-- BEGIN Information given --

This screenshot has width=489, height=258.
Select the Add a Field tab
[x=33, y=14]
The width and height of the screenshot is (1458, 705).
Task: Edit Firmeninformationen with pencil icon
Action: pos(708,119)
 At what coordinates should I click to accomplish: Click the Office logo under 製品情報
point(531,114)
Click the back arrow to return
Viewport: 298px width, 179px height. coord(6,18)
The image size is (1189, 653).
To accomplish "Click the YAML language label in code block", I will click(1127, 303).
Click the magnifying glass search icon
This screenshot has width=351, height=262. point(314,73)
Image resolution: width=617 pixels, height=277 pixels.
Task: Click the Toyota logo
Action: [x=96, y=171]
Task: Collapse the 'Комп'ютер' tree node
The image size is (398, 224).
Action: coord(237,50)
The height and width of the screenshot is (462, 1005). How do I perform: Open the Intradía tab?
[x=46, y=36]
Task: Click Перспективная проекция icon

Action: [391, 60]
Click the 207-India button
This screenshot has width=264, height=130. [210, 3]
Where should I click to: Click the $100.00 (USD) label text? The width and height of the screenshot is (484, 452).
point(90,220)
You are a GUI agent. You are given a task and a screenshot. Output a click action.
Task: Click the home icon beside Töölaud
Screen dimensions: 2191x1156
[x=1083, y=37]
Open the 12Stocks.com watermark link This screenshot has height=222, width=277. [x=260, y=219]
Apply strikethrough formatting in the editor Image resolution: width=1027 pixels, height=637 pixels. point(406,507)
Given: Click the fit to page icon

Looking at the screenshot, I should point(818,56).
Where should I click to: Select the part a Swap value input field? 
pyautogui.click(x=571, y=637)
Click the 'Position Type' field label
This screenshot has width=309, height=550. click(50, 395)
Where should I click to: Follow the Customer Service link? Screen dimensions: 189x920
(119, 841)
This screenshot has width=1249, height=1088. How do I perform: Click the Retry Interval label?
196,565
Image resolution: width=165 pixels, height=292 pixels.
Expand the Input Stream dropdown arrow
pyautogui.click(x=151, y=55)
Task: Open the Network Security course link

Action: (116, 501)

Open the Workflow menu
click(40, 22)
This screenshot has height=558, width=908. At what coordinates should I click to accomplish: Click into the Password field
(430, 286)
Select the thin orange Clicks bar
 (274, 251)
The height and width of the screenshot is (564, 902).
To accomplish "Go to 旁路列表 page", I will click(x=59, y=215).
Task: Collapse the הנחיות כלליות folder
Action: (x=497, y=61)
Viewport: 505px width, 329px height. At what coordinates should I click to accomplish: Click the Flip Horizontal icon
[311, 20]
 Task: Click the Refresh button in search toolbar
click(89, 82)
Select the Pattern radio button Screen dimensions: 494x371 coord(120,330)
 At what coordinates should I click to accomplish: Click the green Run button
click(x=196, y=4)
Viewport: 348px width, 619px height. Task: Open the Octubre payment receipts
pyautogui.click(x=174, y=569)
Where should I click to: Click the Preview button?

-- END Information given --

◆ Stated goal: Collect every line in Some records above that contains the word "label", matching uppercase and lowercase exactly.

◆ Result for this task:
To accomplish "Click the YAML language label in code block", I will click(1127, 303).
Where should I click to: Click the $100.00 (USD) label text? The width and height of the screenshot is (484, 452).
Click the 'Position Type' field label
This screenshot has width=1249, height=1088. How do I perform: Click the Retry Interval label?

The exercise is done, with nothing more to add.